[Passage to read]:
Friday, January 29, 2010

CACI survey: Most Colorado businesses would delay expansion, cut pay if tax breaks are suspended - Denver Business Journal:

Monday, January 25, 2010, 1:46pm MST | Modified: Monday, January 25, 2010, 10:00pm
CACI survey: Most Colorado businesses would delay expansion, cut pay if tax breaks are suspended
Denver Business Journal - by Ed Sealover

Nearly three-quarters of Colorado businesses say they would delay planned expansions and more than half would cut worker pay and freeze hiring if proposed suspensions of 13 tax exemptions are signed into law, according to a survey released Monday by the Colorado Association of Commerce and Industry.

The CACI survey, conducted among the statewide business group’s 112 members, was released just two days before the House Appropriations Committee is scheduled to conduct the first hearings on the budget-balancing proposal.

And it came three days after three other business organizations, including the Denver Metro Chamber of Commerce, sent Gov. Bill Ritter a letter saying that they were concerned that approval of exemption cuts would lead to “job loss and stymied economic growth.”

It was not immediately apparent what effect the two memos would have on the exemption bills, which have been championed by Ritter and Democratic legislative leaders but so far haven’t encountered serious opposition from the business community.

Ritter called business groups in last week and said that he was proposing to speed up seven of the exemption suspensions from July 1 to March 1 in order to help close a $60 million shortfall in this fiscal year’s budget.

But the two efforts represent the largest evidence yet that leaders from a number of different types of businesses are beginning to mobilize against the efforts — a powerful coalition that has brought down proposed legislation in years past.

[Task A]:
In the article on the CACI survey, swap "shortfall" for "deficit" and give the passage again, starting at "It was not immediately" and ending at "fiscal year’s budget.".
[Task B]:
Translate this sentence from the article on the CACI survey into Spanish: "It was not immediately apparent what effect the two memos would have on the exemption bills, which have been championed by Ritter and Democratic legislative leaders but so far haven't encountered serious opposition from the business community."
The entries have no connection to the article on the CACI survey.

[Material provided]:
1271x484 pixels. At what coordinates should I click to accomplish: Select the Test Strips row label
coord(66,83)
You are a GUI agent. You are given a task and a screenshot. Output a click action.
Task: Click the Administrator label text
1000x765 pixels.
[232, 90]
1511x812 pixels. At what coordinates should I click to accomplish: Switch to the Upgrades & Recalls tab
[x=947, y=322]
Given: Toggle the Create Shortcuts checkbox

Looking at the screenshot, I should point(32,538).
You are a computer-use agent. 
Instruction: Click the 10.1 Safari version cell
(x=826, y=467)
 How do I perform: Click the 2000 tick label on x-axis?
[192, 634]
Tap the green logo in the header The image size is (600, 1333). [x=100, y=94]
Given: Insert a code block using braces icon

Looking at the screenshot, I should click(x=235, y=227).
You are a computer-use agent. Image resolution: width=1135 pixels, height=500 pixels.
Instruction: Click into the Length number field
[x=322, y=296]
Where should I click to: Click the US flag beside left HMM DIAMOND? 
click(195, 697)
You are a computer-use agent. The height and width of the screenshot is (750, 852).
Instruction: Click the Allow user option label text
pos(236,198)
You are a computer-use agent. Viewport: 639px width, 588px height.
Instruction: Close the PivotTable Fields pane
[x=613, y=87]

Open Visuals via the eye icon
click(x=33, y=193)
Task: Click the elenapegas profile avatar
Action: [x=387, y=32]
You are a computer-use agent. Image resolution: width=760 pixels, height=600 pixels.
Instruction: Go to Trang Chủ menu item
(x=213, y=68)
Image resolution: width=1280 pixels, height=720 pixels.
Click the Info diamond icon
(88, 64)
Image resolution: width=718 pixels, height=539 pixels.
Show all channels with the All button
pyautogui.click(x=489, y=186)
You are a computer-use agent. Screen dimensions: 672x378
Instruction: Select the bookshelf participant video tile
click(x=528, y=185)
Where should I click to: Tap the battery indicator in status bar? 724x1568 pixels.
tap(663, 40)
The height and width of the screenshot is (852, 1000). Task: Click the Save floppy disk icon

[Exercise answer A]:
It was not immediately apparent what effect the two memos would have on the exemption bills, which have been championed by Ritter and Democratic legislative leaders but so far haven’t encountered serious opposition from the business community.

Ritter called business groups in last week and said that he was proposing to speed up seven of the exemption suspensions from July 1 to March 1 in order to help close a $60 million deficit in this fiscal year’s budget.

[Exercise answer B]:
No quedó claro de inmediato qué efecto tendrían los dos memorandos en los proyectos de ley sobre las exenciones, que han sido impulsados por Ritter y los líderes legislativos demócratas pero que hasta ahora no han encontrado una oposición seria por parte de la comunidad empresarial.